- Born: February 15, 1942 Benton Harbor, Michigan, U.S.
- Died: June 28, 2001 (aged 59) New York City, U.S.
- Education: University of Michigan
- Occupation: Advertising executive
- Organization(s): J. Walter Thompson, BBDO, Zebra Associates, Mingo-Jones, Caroline Jones Advertising

= Caroline R. Jones =

American advertising executive (1942–2001)
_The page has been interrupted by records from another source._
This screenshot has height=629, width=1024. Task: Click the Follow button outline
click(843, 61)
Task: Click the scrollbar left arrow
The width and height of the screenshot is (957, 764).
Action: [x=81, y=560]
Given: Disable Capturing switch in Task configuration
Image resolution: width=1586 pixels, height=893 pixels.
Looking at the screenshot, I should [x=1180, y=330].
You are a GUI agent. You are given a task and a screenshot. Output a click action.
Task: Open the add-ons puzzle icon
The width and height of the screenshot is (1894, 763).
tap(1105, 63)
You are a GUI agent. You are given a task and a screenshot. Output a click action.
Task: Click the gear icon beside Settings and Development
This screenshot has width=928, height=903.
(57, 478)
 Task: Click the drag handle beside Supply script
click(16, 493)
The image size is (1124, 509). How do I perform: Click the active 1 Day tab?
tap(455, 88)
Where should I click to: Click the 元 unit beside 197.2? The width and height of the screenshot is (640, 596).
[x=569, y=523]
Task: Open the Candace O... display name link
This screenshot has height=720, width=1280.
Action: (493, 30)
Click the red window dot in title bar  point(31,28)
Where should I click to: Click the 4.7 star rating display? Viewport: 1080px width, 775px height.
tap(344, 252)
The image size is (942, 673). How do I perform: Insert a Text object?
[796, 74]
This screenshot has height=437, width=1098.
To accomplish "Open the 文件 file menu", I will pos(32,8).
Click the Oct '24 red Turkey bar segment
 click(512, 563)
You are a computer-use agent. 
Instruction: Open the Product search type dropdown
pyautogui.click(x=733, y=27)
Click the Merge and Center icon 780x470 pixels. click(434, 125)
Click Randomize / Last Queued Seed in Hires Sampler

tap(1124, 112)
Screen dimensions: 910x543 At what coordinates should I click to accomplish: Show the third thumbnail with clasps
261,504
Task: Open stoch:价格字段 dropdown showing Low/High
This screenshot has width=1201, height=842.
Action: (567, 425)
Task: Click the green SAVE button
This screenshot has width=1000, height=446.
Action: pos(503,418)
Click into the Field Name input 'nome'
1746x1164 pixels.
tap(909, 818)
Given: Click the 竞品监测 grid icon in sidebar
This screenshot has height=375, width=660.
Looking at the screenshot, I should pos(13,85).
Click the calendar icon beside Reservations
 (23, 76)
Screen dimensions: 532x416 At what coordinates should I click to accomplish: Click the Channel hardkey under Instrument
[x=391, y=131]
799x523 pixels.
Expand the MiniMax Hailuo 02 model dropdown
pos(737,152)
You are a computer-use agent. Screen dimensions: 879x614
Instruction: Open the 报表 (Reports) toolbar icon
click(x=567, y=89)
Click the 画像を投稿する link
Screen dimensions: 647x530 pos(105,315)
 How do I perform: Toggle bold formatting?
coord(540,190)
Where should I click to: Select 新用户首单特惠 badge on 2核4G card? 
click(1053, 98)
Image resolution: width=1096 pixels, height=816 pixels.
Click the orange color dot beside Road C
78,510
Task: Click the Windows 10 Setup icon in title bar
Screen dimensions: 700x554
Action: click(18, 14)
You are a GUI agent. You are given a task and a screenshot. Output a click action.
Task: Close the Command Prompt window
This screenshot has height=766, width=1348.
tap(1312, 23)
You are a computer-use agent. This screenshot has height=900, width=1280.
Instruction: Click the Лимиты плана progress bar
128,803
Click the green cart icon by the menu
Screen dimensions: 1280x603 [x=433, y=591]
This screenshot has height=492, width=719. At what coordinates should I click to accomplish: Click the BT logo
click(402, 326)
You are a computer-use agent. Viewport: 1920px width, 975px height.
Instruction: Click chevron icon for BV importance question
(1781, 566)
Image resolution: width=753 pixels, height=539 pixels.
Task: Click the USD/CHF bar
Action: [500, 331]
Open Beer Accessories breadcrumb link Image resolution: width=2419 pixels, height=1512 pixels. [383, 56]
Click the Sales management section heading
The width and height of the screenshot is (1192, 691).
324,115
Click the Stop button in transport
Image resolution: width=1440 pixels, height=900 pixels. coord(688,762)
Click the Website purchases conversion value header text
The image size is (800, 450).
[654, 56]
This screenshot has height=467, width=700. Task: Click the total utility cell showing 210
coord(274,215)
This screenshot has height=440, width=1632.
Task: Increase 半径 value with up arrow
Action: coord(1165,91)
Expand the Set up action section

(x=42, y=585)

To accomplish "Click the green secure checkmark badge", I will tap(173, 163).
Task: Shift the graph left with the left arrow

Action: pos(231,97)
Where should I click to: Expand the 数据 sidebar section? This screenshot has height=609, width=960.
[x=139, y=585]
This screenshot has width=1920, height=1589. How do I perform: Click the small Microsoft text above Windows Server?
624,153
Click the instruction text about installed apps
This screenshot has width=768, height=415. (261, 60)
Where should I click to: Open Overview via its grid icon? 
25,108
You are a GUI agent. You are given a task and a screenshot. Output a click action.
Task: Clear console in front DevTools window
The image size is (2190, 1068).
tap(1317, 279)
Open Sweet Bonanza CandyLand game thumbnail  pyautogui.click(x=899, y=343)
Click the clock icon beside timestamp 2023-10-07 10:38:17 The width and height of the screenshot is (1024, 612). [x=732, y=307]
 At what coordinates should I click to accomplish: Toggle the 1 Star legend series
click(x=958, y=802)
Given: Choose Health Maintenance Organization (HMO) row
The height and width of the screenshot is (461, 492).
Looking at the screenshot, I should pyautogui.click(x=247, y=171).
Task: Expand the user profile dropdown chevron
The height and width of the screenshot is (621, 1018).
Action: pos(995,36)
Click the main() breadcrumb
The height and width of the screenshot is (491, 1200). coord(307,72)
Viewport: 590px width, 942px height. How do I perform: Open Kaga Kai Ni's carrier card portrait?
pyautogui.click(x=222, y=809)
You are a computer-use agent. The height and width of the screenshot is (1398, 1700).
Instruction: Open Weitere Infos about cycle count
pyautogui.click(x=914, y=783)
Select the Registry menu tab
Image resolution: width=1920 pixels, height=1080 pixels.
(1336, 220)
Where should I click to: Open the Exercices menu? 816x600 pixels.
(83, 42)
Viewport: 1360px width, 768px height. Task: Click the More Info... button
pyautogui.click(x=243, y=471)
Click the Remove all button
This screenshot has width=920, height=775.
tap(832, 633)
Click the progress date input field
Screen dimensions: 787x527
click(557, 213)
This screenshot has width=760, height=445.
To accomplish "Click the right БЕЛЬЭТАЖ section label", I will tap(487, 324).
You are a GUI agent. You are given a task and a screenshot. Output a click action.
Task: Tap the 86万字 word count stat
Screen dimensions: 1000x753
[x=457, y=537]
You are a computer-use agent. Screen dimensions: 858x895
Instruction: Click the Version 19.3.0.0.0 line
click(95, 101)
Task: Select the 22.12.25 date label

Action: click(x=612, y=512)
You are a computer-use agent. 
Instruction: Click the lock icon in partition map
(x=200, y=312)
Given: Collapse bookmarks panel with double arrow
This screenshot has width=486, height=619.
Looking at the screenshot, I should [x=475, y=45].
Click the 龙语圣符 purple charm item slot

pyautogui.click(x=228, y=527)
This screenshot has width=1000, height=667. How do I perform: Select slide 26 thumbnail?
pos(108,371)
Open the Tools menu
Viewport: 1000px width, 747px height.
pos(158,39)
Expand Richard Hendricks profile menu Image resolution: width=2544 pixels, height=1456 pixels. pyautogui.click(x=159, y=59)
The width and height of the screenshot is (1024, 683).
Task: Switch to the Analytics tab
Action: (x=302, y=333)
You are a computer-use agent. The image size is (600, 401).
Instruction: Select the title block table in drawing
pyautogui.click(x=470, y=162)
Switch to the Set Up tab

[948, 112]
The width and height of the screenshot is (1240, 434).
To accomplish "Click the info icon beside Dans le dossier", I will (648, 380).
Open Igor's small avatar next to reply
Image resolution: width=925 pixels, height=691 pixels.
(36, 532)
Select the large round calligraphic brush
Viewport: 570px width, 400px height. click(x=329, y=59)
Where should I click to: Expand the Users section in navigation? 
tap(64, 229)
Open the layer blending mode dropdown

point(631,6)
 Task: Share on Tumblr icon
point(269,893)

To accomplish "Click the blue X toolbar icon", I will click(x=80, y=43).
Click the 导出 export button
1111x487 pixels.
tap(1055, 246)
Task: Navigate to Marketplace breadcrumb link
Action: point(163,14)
Caroline Robinson Jones (February 15, 1942 – June 28, 2001) was among the first female African-American advertising figures.

==Life==
Caroline Robinson Jones was born in Benton Harbor, Michigan on February 15, 1942. She graduated from the University of Michigan in Ann Arbor, Michigan and went on to work for advertising agencies such as J. Walter Thompson and BBDO. Jones later founded agencies that specialized in minority advertising, making her among the first to do so. She helped found Caroline Jones Advertising, Zebra Associates, and Mingo-Jones, among the first agencies to be created by primarily African American executives and also among the first to focus on minority advertising.
 Clients of Caroline Jones Advertising included American Express, the National Urban League, and Miller High Life. In 1979, her agency developed the slogan "We Do Chicken Right!" for Kentucky Fried Chicken (now KFC). Jones died of breast cancer in 2001 at Calvary Hospital in The Bronx.